Some notations seem to signify nothing other than their own making. Eleanore Mikus’s Untitled work from 2012, made of ink on a hand-folded sheet of paper, echoes her earliest painted reliefs and paperfolds from the 1960s. Like many works in this exhibition, this intimately scaled meditation indexes both the iterative, repetitive act of folding as well as mark-making in each of the resulting quadrants.
This is similar to German artist Heinz Mack’s 1958 drawing, Zeichnung mit kleinen Frequenzen (“Drawing with Small Frequencies”), which was completed the year after he co-founded the ZERO group with Otto Piene. This spare work encapsulates his artistic philosophy, which he first articulated around the same time: “…the new structural order of pictorial space will be determined by the space value of color and its frequency.

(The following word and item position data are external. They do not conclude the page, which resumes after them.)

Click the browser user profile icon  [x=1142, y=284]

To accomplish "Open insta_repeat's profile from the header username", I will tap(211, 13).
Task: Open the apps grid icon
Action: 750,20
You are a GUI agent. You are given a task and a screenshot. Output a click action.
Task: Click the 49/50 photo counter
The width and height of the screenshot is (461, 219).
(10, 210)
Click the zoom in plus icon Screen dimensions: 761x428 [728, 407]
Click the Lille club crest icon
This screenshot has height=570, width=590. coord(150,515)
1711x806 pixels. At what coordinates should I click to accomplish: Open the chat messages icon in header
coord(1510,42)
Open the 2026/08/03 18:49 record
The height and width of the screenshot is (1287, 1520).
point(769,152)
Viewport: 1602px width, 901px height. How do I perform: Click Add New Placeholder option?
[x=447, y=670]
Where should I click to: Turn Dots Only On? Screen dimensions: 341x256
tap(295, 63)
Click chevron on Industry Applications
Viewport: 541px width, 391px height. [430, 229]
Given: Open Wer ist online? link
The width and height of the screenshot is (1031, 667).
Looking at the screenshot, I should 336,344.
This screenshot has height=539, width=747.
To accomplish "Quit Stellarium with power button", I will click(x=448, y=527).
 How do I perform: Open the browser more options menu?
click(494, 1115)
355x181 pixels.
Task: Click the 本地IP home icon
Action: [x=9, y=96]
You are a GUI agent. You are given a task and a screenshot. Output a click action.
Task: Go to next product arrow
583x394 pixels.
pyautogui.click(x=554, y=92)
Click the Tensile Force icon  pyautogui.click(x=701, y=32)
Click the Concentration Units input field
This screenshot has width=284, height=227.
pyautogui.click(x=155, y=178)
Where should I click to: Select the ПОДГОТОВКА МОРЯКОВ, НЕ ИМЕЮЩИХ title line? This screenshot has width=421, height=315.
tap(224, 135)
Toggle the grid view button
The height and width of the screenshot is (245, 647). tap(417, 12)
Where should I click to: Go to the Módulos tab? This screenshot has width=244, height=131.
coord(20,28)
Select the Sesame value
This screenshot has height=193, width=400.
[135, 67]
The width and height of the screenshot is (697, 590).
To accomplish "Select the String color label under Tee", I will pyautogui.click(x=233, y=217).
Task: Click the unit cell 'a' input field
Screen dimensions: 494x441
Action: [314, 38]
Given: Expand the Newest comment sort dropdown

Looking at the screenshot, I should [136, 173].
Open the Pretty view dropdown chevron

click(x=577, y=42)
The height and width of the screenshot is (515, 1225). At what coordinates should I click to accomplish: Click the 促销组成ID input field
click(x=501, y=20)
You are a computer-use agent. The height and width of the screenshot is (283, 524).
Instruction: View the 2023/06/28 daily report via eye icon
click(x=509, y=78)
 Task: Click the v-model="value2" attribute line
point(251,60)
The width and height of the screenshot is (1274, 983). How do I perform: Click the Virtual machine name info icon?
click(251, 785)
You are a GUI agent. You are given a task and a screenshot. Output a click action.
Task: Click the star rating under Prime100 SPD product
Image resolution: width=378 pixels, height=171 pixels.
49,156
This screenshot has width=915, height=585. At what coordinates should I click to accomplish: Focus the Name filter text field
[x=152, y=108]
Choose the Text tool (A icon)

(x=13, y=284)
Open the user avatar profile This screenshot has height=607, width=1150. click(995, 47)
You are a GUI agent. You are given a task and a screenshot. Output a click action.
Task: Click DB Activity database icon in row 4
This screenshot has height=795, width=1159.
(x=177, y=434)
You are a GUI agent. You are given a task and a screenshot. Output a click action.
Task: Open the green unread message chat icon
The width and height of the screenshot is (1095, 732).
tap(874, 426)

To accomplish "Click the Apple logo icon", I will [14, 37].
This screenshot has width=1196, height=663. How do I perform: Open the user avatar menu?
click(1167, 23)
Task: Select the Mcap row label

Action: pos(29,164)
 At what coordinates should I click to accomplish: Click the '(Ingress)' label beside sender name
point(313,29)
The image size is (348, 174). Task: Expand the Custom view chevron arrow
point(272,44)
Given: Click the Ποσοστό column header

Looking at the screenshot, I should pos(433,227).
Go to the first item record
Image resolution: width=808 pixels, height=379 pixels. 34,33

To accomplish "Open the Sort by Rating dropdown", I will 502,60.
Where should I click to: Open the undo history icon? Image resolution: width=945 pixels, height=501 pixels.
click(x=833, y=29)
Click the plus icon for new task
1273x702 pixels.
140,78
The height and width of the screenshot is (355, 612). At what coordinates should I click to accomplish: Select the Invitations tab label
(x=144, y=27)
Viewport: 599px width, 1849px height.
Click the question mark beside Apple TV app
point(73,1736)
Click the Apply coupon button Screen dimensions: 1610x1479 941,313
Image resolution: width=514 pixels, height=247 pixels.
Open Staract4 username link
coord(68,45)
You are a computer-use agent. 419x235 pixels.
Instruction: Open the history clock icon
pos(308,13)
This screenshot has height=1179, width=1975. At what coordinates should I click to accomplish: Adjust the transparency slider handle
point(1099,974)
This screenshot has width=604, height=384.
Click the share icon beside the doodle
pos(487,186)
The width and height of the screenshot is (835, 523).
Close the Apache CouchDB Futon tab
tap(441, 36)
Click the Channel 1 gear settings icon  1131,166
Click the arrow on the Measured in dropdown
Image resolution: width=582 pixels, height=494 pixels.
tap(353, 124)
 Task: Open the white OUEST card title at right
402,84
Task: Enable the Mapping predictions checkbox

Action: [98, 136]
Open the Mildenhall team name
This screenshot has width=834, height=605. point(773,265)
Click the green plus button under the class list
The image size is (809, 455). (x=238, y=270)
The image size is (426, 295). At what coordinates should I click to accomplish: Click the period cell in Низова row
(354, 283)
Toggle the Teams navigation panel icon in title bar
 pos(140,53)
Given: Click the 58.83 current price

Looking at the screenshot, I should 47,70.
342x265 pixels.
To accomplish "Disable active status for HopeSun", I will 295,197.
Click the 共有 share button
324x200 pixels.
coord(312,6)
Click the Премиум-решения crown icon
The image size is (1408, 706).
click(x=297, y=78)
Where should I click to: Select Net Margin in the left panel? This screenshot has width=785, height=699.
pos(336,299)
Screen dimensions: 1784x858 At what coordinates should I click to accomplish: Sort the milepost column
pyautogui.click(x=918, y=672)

The clarity of relations of pictorial space is determined by the eye alone.” Here, any rule, principle, or concept is subsumed within the literal, repetitive act of making marks on paper. The horizontal dashes, at first seemingly irregular, reveal themselves to be aligned with regularly spaced vertical columns and decrease in frequency, moving from the top of the sheet to the bottom.
Lenore Tawney, best known for her collages and pioneering fiber art, moved to New York in the late-1950s and became associated with a generation of artists including Ellsworth Kelly and Agnes Martin. In 1964, Tawney began experimenting with collage, often working on pages taken from antique books. Tawney’s 1968 collage Heart strikes a particularly tender note, combining several kinds of marks and notations, the hand-written and drawn alongside printed matter, which fittingly includes a passage of a musical score. A human skull, interspersed with the French word “histoire” repeated multiple times, render this sensitive little collage a meaningful memento mori.